----- Record excerpts -----

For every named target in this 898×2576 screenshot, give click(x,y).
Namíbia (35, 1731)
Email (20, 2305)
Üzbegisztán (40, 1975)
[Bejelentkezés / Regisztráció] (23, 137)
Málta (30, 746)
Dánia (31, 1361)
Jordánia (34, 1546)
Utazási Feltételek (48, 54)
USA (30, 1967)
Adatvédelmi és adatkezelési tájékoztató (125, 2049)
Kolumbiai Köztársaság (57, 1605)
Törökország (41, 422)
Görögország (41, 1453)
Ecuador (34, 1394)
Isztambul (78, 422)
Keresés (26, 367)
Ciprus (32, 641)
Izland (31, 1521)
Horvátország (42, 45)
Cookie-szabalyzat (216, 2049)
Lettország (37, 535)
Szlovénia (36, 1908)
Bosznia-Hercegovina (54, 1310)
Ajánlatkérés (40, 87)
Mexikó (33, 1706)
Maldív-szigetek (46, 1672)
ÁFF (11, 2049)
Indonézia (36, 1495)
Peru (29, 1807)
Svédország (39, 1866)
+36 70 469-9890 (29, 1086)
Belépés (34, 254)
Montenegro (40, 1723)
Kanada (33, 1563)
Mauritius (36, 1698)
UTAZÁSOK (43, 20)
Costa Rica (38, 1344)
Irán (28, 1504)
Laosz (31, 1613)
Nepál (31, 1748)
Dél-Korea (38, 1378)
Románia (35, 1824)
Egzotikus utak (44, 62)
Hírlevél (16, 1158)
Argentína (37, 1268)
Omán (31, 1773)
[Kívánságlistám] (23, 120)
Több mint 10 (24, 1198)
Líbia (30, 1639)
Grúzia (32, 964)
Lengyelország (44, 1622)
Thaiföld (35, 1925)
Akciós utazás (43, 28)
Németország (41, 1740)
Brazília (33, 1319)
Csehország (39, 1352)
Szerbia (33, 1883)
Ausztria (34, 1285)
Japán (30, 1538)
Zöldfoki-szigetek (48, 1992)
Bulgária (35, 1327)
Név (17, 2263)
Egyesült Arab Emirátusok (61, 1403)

-----

## Required action
Retype the data exactly as it reads.

## Result below
For every named target in this 898×2576 screenshot, give click(x,y).
Namíbia (35, 1731)
Email (20, 2305)
Üzbegisztán (40, 1975)
[Bejelentkezés / Regisztráció] (23, 137)
Málta (30, 746)
Dánia (31, 1361)
Jordánia (34, 1546)
Utazási Feltételek (48, 54)
USA (30, 1967)
Adatvédelmi és adatkezelési tájékoztató (125, 2049)
Kolumbiai Köztársaság (57, 1605)
Törökország (41, 422)
Görögország (41, 1453)
Ecuador (34, 1394)
Isztambul (78, 422)
Keresés (26, 367)
Ciprus (32, 641)
Izland (31, 1521)
Horvátország (42, 45)
Cookie-szabalyzat (216, 2049)
Lettország (37, 535)
Szlovénia (36, 1908)
Bosznia-Hercegovina (54, 1310)
Ajánlatkérés (40, 87)
Mexikó (33, 1706)
Maldív-szigetek (46, 1672)
ÁFF (11, 2049)
Indonézia (36, 1495)
Peru (29, 1807)
Svédország (39, 1866)
+36 70 469-9890 (29, 1086)
Belépés (34, 254)
Montenegro (40, 1723)
Kanada (33, 1563)
Mauritius (36, 1698)
UTAZÁSOK (43, 20)
Costa Rica (38, 1344)
Irán (28, 1504)
Laosz (31, 1613)
Nepál (31, 1748)
Dél-Korea (38, 1378)
Románia (35, 1824)
Egzotikus utak (44, 62)
Hírlevél (16, 1158)
Argentína (37, 1268)
Omán (31, 1773)
[Kívánságlistám] (23, 120)
Több mint 10 (24, 1198)
Líbia (30, 1639)
Grúzia (32, 964)
Lengyelország (44, 1622)
Thaiföld (35, 1925)
Akciós utazás (43, 28)
Németország (41, 1740)
Brazília (33, 1319)
Csehország (39, 1352)
Szerbia (33, 1883)
Ausztria (34, 1285)
Japán (30, 1538)
Zöldfoki-szigetek (48, 1992)
Bulgária (35, 1327)
Név (17, 2263)
Egyesült Arab Emirátusok (61, 1403)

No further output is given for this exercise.